First we need to install some packages:

sudo apt-get install krb5-user libpam-krb5 libnss-ldapd nfs-common

If you’ve been following this guide from the beginning, you may not be prompted for some of the following information as it is provided by your DHCP server as configured earlier.

If asked to enter your default Kerberos Version 5 realm enter: “DANBISHOP.ORG”

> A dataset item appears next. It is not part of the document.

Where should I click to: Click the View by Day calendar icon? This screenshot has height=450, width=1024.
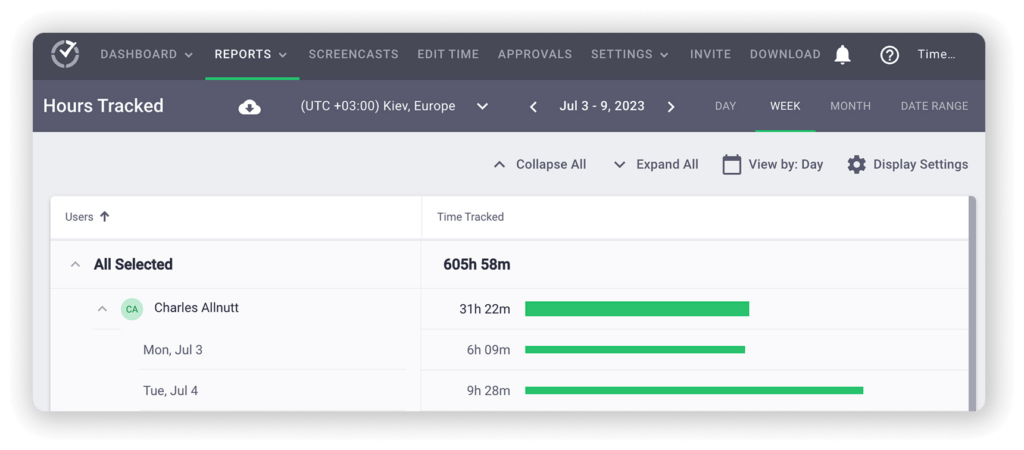732,165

You might then be asked for the address of the kerberos server: “neo.danbishop.org”

The address of the administrative server: “neo.danbishop.org”

The address of your ldap server: “ldap://neo.danbishop.org/”

LDAP server search base: “dc=danbishop,dc=org”

Finally, name services to configure. Make sure you select both group and passwd!

Run

sudo pam-auth-update

And ensure that LDAP and Kerberos are selected.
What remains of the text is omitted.